Off Topic
İlgili konuyu,"[Ryoken & Kagi] Gözyaşı" İsimli konuya bağlayan geçiş bölümüdür.
Ryoken kendisini misafirhaneye getirip odasına bıraktıktan sonra içeri girip bekledi. Sağ elini havaya kaldırıp beşten geriye saymaya başladı. Bu sırada odasına hızlıca göz attı. Girdiği kapının hemen sağında lavabo olduğunu varsaydığı bir kapı vardı. İki adım sonra da yatağının olduğu bölüm ve sol köşede de bir adet tabure vardı. Bu sırada beşten geriye sayması bitti ve arkasını dönüp kapıyı açtı, yeniden dışarı çıktı. Bu sırada aynı geldikleri yöne doğru ilerledi. Ryoken hala koridorda mıydı yoksa çoktan gitmiş miydi pek umursamadı. Zaten yol boyunca hiç konuşmamış sadece onu takip etmişti.
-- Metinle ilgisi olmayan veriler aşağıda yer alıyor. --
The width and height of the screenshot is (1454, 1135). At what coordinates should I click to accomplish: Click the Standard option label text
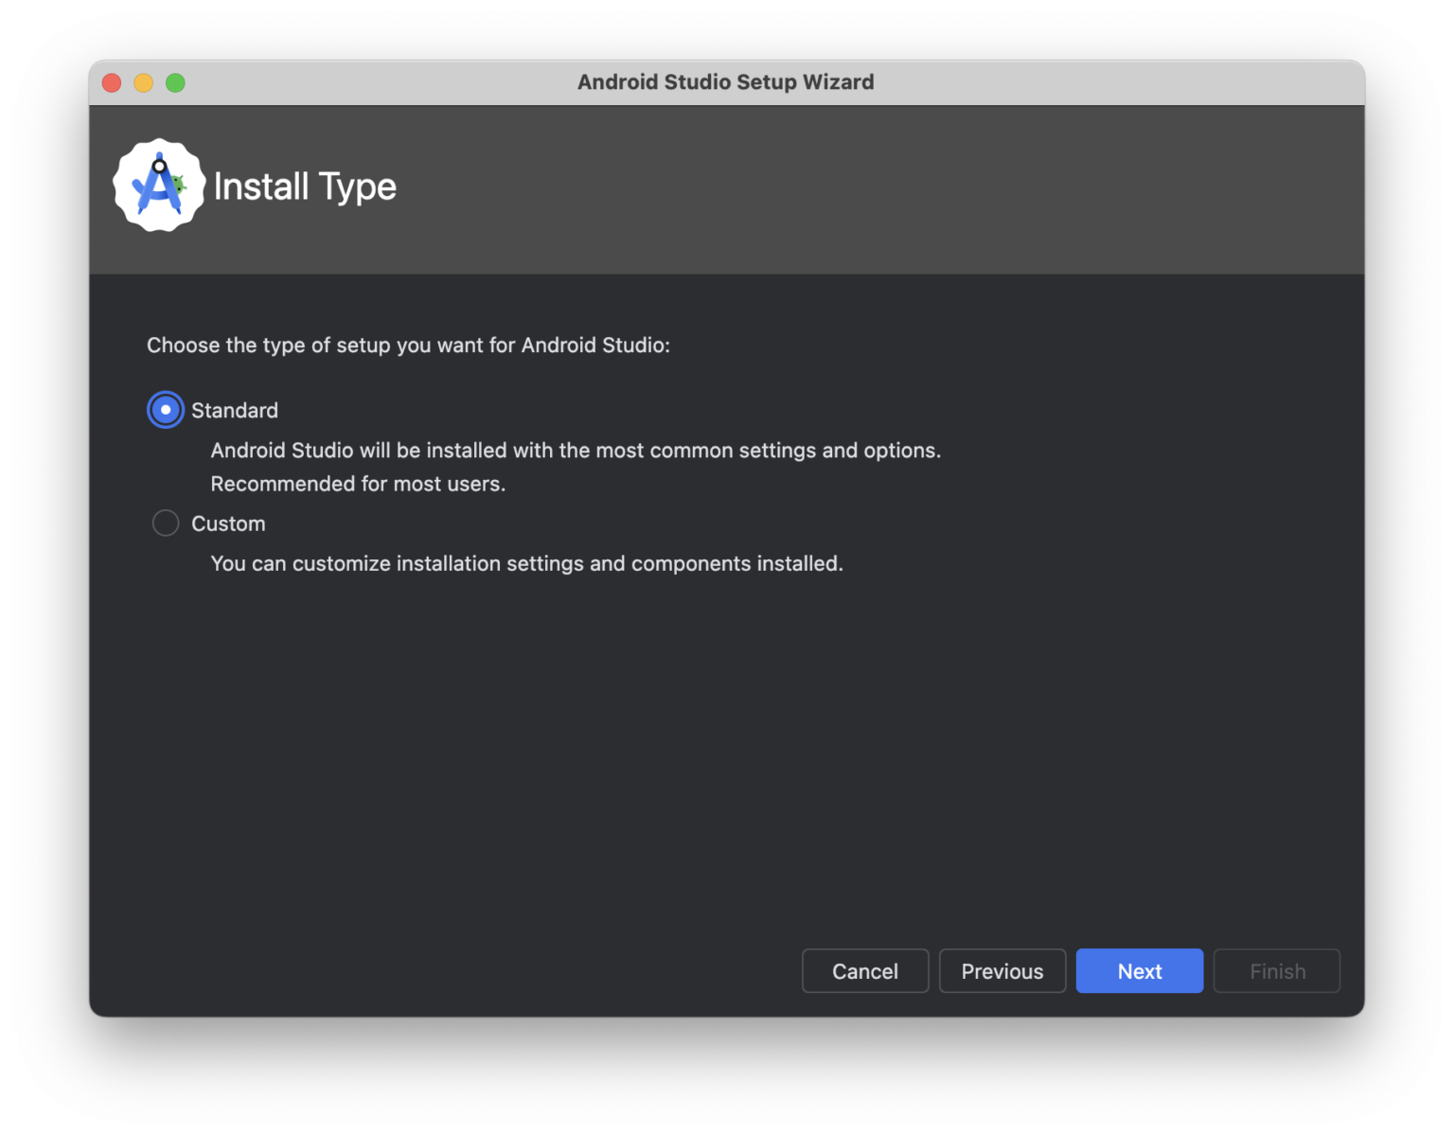coord(234,410)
Pek de konuşacak bir şeyleri yoktu.
Sokağa indiğinde, doğrusu nereye gideceğini pek bilmiyordu fakat düzenli sokaklar onu pek de kaybolacakmış gibi hissettirmedi. Ishi-chou binasına doğru yürümeye başladı ve bir süre sonra da binaya vardı. Maksadı Usagi'nin kendisini bulmasıydı. Yaklaşık on dakika kadar binanın karşısındaki bir kaya parçasında oturup öylece bekledi. Arada Ishi-Chou binası önündeki shinobilerle göz göze geliyordu. Nihayetinde birkaç dakika önce yolcu ettikleri bu kaçağın geri gelip tam karşılarında kendilerine bakıyor oluşu elbette tedirgin edici bir durumdu. Kagi, Usagi'yi ya kaçırdığını ya da Sohei ile olan konuşmasının uzun süreceğini varsayarak gardiyanları daha fazla tedirgin etmemek adına mekanı terk etti ve "aşağı" mahallelere doğru yürümeye başladı.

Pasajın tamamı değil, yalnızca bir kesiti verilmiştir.